Keinen Deut besser als bei Facebook. Google versteckt sich derzeit in der öffentlichen Diskussion geschickt hinter Facebook, verfolgt aber mit Google+ im Prinzip das gleiche Geschäftsmodell. Mit der Suchanalyse hat Google zudem einen weiteren, mindestens ebenso sensiblen Zugang zu innersten Vorgängen der User. Die Daten befinden sich bei Google wie bei Facebook in den USA und damit dort, wo es kein wirksames Datenschutzrecht gibt.

Der neueste Trend im Netz sind universelle Tracking-Verfahren, bei denen Werbung Nutzer quasi durch das halbe Netz verfolgt – schließlich sind große Werbedienstleister auf immer mehr Seiten vertreten. Haben die deutschen Datenschützer solche Dinge bereits auf dem Radar?

Wir haben das Tracking schon seit Jahren auf unserem Radar. In der europäischen E-Privacy-Richtlinie gibt es darauf unsere Antwort – die eine Einwilligung fordert beim Setzen von Werbe-Cookies. Da diese Richtlinie nicht wirklich vollzogen wurde und wird, hat das Tracking tatsächlich in der jüngsten Zeit eine Dimension gewonnen, die selbst US-Politikern zu weit geht.
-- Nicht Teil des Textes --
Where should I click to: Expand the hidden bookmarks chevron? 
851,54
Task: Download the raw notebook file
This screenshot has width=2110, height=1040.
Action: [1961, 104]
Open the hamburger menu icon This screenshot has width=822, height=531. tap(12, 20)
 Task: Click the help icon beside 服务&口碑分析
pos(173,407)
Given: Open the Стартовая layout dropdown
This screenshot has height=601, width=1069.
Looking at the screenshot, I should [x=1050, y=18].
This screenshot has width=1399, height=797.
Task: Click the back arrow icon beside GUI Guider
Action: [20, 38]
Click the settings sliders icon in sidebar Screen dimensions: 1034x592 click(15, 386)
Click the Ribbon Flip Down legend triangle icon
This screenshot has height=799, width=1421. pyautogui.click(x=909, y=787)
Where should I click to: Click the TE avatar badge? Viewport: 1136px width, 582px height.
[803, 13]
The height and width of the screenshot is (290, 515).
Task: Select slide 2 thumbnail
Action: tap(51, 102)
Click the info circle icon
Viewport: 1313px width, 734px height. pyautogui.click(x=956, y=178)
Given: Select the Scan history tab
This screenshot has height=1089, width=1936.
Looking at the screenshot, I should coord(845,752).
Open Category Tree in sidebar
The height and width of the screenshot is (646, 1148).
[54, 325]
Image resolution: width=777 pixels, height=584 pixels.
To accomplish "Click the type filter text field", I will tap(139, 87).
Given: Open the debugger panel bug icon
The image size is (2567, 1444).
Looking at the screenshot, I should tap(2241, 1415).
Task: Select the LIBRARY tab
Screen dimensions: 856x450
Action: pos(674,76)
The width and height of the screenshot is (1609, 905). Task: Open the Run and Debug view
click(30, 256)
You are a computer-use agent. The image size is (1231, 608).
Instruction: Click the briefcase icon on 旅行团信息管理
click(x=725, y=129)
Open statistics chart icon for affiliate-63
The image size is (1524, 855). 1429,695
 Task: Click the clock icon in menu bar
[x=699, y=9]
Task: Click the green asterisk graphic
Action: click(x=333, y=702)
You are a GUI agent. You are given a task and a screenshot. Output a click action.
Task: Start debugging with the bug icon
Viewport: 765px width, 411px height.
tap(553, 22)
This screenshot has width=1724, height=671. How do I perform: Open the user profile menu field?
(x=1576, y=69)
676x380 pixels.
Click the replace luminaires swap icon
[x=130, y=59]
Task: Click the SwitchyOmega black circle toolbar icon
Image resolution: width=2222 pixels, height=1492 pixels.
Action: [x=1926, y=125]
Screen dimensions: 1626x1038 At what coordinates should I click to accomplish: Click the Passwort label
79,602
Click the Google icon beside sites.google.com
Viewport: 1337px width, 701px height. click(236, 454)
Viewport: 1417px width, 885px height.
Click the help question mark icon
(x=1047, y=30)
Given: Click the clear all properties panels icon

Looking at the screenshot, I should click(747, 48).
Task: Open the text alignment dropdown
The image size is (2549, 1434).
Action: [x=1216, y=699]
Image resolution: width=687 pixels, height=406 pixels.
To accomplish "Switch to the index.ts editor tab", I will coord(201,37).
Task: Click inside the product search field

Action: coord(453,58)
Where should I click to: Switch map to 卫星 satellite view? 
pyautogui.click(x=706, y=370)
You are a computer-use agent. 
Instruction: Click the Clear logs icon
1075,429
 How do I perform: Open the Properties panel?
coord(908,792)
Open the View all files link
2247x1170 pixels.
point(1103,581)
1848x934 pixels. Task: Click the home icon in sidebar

Aber auch deren aktuelle Initiativen sind halbherzig und kein wirksames Gegenmittel.

Manchmal hat man das Gefühl, die Netzfirmen lachten über den europäischen Datenschutz. Die von Ihnen angesprochene Cookie-Regulieren ist ein Beispiel. Fehlt es an pragmatischeren Lösungen?

Das erlebe ich anders: Als ich vor einigen Wochen in Washington war, hatte ich den Eindruck, dass die USA auf unsere europäische Initiative für eine Datenschutz-Grundverordnung starren wie das Kaninchen auf die Schlange. Sie befürchten, dass Europa dann mit dem Datenschutz wirklich ernst macht. Es geht nicht um Pragmatik, sondern um den effektiven Abbau des bestehenden Vollzugsdefizits, also um gelebten, nicht um versprochenen Grundrechtsschutz.

Nachdem Facebook einräumen musste, dass Surfdaten mitgeschrieben werden, wo immer ein „Like“-Knopf im Web auftaucht, hat nun auch Twitter eingeräumt, dass man trackt, wo Nutzer sich im Web tummeln. Haben Sie oder Ihre Kollegen den Kurznachrichtendienst bereits angeschrieben?

Nein. Mit unseren begrenzten Ressourcen müssen wir uns der schlimmsten Auswüchse annehmen. Anders als Facebook bietet Twitter den Nutzern an, sich gemäß der sogenannten „Do not track“-Intiative durch entsprechende Browser-Einstellungen der Profilerstellung zu entziehen. Das ist besser als nichts, aber dennoch nach europäischem Datenschutzrecht ungenügend.

Browser sollen mit der „Do not Track“-Technik Nutzern künftig erlauben, den Internet-Firmen zu signalisieren, dass sie nicht überwacht werden wollen. Ist das ein Ansatz? Oder hilft das freiwillige Modell nicht?

Anders als die Federal Trade Commission in den USA glauben wir nicht, dass mit „Do not Track“ den Internet-Usern ihre Souveränität zurückgegeben werden kann. Wir wissen in Europa, dass der Selbstregulierungsansatz allein nicht funktioniert. Deshalb habe ich auch große Hoffnungen hinsichtlich einer europäischen Regulierung, wenn diese zugleich mit einer massiven Verbesserung beim Gesetzesvollzug verbunden wird.